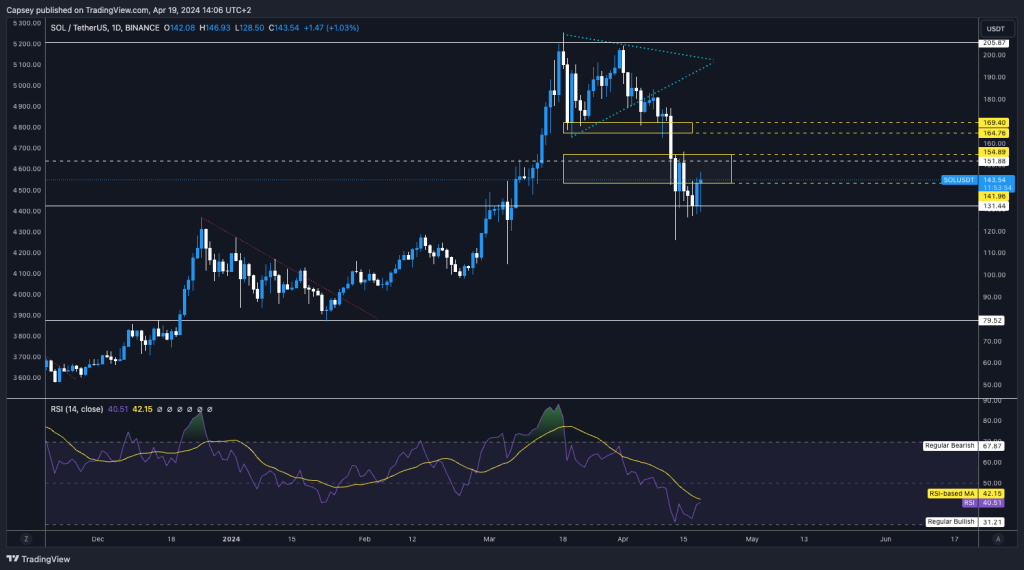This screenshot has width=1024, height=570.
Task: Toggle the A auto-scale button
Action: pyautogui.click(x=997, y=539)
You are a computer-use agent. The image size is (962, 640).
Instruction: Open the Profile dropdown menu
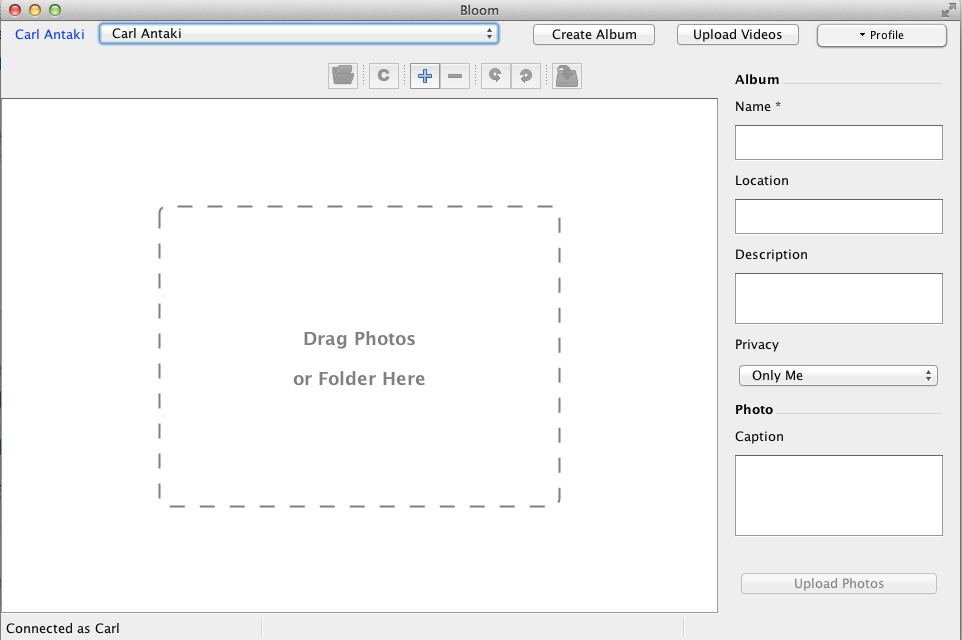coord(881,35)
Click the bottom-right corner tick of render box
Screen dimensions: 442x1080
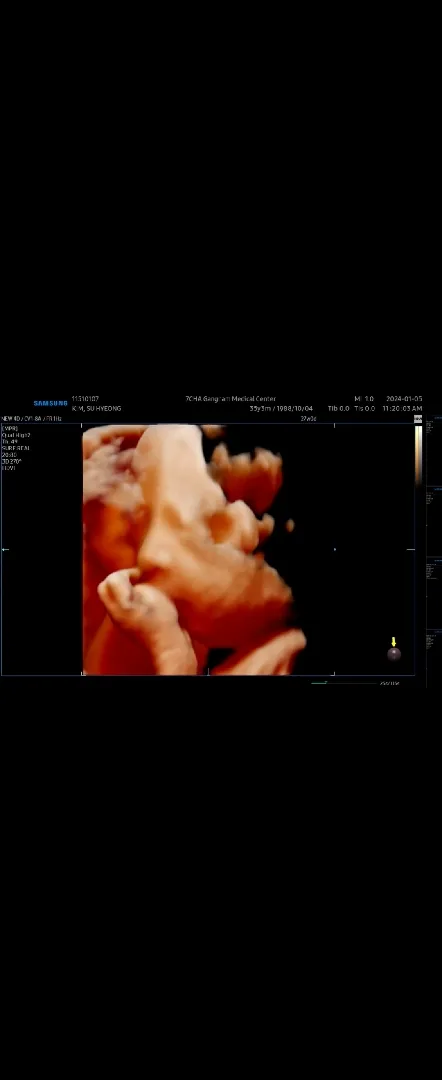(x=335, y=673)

> **Exercise**: Exactly the lines from the one that contains "Instruction: Open the Profile dropdown menu" to the last line of the data, both included, should be set down, and no pictures should appear among them.

> **Answer below**:
Instruction: Open the Profile dropdown menu
coord(881,35)
Click the bottom-right corner tick of render box
Screen dimensions: 442x1080
(x=335, y=673)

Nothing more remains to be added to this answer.